VIVEK ALAMURI, A JUNIOR AT INDIAN HILL HIGH SCHOOL, IS OUR STUDENT “REPORTER” IN THE TAP MD PROGRAM.
TAP MD and TAP HC are programs designed to help high school students “tap” into their potential to fulfill a career as a physician or in the healthcare field. Students will experience events that provide information on types of medical specialties, how to apply for medical school and what different healthcare paths are available – from IT to home health – to physical therapy.
On June 25, we visited The HealthCare Connections Inc. at Lincoln Heights Health Center in Evendale, an organization dedicated to making healthcare accessible to underprivileged communities. The CEO and founder of this group, Mrs. Dolores Lindsay, spent time with us to talk about how she started this initiative and kept persevering for decades to make this project successful. The Directors of the various departments of the treatment (medical, dental etc.) all came down as well to speak to us.
I particularly enjoyed the segment about diabetes and obesity where we talked about how different Type 1 and Type 2 are. Type 1 is a genetic disorder where insulin, a key protein that regulates blood sugar by having cells uptake sugars from the bloodstream, does not have its intended effect because the cells do not have the receptor for insulin. Type 2 Diabetes is dependent on exercise, eating habits and other lifestyle factors where the body is unable to produce insulin. I found this particularly insightful because people tend to confuse the two together and misunderstand the science between them; they explicitly mentioned that these two are completely different in terms of causation and clarified the differences.
We also did a short activity with sugar cubes in efforts to help us visualize how much sugar is in different foods. We all ended up in shock when we realized the crazy amounts of sugar in Coke, Mountain Dew, French fries and even ketchup! There was enough sugar in the Mountain Dew for a handful! I loved that activity for sure.
Next, we discussed the strategy for community health centers to improve well-being in their patients. To do this, we need to address the problem from a holistic perspective in which the patient is the focus of all efforts. For example, a patient can’t prevent hypothermia if their home isn’t properly insulated or take their medications on time if they’re working two jobs and collapse after getting home. The problem needs to be addressed from different fronts, which is where the team comes in: administrators, social workers, nurses and so many other roles to account for areas that cannot be dealt with in the hospital.
Another component of this strategy is to increase preventative medicine by increasing awareness, promoting regular checkups and follow-up appointments. If pre-diabetes can be prevented from turning into diabetes with proper care, then it saves everyone a whole lot of time, money and energy.

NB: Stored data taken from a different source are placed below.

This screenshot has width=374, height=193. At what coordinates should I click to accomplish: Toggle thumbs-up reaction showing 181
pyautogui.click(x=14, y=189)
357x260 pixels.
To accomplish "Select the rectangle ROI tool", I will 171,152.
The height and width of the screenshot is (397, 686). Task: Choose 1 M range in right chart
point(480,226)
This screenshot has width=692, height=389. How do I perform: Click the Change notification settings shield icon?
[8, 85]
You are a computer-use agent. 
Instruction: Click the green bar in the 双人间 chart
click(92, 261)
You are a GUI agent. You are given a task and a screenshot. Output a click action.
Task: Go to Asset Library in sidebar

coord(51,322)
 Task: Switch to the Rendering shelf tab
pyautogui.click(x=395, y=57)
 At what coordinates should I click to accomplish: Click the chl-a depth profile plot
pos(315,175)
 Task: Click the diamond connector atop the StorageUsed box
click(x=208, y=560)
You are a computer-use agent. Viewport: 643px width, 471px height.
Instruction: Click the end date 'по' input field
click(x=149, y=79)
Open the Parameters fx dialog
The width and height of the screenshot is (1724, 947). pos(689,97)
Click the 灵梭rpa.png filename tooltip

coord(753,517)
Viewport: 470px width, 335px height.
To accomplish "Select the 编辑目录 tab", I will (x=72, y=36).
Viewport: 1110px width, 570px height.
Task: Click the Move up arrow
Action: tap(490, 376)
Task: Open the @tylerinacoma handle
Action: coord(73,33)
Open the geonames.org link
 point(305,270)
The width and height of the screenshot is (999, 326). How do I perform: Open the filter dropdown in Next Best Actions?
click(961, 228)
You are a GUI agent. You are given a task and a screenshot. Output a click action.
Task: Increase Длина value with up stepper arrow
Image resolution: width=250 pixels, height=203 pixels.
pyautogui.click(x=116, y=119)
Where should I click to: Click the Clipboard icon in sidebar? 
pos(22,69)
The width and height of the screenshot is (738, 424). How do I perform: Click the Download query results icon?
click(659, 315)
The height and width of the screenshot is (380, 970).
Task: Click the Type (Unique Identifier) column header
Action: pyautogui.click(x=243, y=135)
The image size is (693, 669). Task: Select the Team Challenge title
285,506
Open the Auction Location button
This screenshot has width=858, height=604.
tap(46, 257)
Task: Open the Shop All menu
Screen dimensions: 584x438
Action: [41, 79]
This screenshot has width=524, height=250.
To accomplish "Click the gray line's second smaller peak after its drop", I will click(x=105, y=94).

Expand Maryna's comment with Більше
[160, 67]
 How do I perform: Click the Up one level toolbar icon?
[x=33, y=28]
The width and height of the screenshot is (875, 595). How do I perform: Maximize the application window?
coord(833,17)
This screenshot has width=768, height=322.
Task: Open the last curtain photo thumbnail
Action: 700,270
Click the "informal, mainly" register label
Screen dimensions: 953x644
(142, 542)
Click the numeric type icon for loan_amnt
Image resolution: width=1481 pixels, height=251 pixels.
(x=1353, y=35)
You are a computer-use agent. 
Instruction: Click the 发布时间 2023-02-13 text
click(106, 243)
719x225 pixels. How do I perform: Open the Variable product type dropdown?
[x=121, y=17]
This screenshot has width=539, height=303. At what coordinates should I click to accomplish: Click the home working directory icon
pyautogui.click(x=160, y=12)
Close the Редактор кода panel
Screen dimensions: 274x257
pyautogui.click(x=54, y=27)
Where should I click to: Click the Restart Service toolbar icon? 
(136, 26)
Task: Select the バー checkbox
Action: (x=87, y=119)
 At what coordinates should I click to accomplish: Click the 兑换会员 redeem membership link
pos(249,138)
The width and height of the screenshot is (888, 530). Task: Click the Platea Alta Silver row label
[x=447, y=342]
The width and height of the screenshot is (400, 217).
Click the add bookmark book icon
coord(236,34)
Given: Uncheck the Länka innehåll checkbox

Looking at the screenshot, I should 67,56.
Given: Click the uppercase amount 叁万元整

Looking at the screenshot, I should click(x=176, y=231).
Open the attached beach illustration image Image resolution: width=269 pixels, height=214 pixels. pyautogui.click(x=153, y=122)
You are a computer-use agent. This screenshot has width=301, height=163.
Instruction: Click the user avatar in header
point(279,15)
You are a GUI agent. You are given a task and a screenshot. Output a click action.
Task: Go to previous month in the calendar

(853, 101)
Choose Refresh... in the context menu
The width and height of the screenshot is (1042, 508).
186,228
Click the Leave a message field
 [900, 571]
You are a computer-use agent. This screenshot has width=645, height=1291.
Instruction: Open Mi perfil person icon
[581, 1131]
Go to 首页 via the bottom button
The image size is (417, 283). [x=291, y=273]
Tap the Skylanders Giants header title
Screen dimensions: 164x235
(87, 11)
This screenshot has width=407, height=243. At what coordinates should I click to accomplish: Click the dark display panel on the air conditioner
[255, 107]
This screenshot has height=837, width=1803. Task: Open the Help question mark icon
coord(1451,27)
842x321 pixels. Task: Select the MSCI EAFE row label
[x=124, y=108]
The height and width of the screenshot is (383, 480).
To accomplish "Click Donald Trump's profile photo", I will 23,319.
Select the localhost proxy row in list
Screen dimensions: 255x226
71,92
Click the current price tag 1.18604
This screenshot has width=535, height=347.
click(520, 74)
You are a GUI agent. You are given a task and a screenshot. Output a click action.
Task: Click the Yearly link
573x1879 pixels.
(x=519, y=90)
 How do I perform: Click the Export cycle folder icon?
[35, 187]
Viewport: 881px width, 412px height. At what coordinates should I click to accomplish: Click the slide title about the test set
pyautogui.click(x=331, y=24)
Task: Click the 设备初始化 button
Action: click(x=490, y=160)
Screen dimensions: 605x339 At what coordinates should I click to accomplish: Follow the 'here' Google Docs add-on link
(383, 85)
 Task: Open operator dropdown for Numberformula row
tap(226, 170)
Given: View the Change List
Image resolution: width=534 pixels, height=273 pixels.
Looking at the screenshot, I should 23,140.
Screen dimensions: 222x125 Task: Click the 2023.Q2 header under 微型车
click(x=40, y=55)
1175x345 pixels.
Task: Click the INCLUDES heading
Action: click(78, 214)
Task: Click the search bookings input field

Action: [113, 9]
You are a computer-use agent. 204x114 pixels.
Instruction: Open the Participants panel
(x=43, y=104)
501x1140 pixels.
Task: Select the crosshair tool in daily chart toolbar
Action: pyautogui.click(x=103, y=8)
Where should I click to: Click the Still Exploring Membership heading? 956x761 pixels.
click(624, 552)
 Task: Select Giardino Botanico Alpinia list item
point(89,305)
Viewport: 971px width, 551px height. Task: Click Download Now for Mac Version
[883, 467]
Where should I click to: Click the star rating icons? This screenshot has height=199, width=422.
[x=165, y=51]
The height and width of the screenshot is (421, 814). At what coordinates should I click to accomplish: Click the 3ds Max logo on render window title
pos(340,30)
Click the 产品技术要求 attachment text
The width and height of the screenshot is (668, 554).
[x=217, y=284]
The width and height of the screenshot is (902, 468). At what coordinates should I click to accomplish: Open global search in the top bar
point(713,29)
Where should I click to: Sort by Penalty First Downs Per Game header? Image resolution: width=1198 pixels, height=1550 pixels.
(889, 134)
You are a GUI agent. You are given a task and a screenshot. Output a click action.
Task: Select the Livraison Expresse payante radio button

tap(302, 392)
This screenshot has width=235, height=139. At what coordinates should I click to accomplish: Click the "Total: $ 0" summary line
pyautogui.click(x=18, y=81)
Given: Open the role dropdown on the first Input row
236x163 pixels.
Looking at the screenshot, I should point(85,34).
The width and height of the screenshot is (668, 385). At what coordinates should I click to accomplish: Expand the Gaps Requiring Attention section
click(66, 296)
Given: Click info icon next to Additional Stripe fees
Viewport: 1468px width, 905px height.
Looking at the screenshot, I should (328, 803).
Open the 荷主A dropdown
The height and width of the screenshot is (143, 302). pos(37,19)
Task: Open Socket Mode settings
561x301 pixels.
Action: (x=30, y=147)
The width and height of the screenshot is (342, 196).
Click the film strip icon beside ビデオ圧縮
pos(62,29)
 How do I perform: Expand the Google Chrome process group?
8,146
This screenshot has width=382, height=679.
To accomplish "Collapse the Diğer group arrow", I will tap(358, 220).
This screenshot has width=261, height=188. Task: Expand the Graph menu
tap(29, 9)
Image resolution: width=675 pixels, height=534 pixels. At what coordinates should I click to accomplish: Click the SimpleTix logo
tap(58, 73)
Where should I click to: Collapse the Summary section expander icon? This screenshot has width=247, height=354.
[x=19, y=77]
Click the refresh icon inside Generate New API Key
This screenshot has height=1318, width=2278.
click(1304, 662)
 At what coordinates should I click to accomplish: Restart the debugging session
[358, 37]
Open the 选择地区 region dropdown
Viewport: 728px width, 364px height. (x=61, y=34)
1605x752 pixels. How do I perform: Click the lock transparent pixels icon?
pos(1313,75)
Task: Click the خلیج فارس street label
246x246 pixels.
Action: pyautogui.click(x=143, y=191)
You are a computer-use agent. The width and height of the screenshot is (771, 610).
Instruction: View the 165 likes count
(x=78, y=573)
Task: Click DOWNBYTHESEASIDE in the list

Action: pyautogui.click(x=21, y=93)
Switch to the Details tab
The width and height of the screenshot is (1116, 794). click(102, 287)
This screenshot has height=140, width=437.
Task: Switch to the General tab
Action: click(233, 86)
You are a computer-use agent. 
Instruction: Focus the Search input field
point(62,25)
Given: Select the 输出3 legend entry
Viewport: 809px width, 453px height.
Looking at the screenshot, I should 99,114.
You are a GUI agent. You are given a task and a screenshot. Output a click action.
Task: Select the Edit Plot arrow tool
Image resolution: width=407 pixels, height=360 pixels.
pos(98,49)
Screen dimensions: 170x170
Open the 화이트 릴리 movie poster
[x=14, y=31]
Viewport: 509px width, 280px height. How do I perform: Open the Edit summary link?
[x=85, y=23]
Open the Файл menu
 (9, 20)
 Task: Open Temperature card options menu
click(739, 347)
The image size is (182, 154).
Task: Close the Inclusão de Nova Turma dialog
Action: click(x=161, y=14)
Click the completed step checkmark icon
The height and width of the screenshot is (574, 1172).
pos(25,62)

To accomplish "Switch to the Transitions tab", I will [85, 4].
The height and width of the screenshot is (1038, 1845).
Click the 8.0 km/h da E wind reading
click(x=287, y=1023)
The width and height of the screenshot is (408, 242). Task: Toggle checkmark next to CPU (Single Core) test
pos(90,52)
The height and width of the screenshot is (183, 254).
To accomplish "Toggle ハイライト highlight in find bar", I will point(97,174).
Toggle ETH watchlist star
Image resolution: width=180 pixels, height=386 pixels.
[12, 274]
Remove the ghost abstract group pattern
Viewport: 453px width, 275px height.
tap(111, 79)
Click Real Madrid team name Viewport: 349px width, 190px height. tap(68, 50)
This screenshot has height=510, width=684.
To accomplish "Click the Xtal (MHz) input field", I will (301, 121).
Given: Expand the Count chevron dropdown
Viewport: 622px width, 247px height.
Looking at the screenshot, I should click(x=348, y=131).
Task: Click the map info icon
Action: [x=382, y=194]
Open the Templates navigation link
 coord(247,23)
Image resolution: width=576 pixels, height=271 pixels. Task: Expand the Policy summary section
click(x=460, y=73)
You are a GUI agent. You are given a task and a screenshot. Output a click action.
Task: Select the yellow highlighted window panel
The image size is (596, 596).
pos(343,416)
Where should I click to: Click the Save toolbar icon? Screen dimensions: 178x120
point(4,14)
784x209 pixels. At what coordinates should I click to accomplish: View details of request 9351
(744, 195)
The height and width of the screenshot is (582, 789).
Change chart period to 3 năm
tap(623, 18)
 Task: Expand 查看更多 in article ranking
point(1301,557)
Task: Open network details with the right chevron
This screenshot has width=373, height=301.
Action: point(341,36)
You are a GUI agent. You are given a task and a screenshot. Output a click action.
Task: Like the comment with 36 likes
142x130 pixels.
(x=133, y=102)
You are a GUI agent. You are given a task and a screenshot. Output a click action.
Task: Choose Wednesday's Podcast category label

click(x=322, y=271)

Lastly, the presentation took a different turn, in which we were introduced into an unfamiliar side of healthcare that is often overlooked – Health IT. As the modern age progresses, we use more and more software, processing and administration to keep the herculean efforts of treating such communities in an effective way, all of which requires admin and technology professionals. So, if med school isn’t for you, there’s still lots of time to go into a different major, but still help these underprivileged communities through healthcare.
All in all, I think this was a very important event for the TAP MD program because it focused on serving the community and why it is so very important, and I certainly enjoyed it!